> **WORK ITEM**:
Your job is to report every line of the entries that has "will".

┌────────

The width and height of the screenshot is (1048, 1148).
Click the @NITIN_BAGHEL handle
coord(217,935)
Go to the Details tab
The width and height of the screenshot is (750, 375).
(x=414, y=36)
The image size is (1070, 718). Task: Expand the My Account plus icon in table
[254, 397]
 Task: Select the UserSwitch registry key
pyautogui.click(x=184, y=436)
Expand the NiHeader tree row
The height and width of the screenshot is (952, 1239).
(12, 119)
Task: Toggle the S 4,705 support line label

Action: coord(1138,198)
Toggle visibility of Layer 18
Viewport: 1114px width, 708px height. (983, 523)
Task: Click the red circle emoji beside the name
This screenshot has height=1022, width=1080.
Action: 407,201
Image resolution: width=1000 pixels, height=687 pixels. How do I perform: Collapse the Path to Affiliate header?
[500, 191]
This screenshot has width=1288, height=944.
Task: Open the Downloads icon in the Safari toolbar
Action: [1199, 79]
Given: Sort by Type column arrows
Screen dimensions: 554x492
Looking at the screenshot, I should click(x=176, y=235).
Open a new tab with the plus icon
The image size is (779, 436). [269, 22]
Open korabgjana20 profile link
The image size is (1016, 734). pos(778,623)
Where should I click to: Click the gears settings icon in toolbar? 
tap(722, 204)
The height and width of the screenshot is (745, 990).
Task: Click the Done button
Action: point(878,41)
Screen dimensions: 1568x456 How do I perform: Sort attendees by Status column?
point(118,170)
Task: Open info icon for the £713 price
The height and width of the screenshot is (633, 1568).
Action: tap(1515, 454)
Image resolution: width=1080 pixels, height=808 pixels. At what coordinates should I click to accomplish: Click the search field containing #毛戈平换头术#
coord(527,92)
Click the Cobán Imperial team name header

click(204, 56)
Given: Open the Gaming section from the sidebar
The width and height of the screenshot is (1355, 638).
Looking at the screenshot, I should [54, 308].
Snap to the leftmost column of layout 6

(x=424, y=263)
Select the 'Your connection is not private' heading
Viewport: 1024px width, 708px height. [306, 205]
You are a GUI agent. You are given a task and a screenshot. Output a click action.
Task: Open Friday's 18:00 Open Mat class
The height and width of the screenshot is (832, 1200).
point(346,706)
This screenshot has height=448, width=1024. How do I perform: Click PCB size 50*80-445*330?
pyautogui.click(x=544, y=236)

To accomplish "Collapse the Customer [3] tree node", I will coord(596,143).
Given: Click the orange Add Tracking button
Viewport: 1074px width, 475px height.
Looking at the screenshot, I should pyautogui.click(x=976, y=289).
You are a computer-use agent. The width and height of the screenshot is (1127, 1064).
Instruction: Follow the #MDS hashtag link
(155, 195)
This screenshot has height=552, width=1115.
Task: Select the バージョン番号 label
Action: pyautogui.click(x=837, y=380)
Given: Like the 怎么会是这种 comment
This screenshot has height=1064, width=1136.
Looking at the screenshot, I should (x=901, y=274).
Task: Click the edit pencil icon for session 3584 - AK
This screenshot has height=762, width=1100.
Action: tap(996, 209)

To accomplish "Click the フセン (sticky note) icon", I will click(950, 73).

└────────

> **EXERCISE RESULT**:
To accomplish "Collapse the Customer [3] tree node", I will coord(596,143).
To accomplish "Click the フセン (sticky note) icon", I will click(950, 73).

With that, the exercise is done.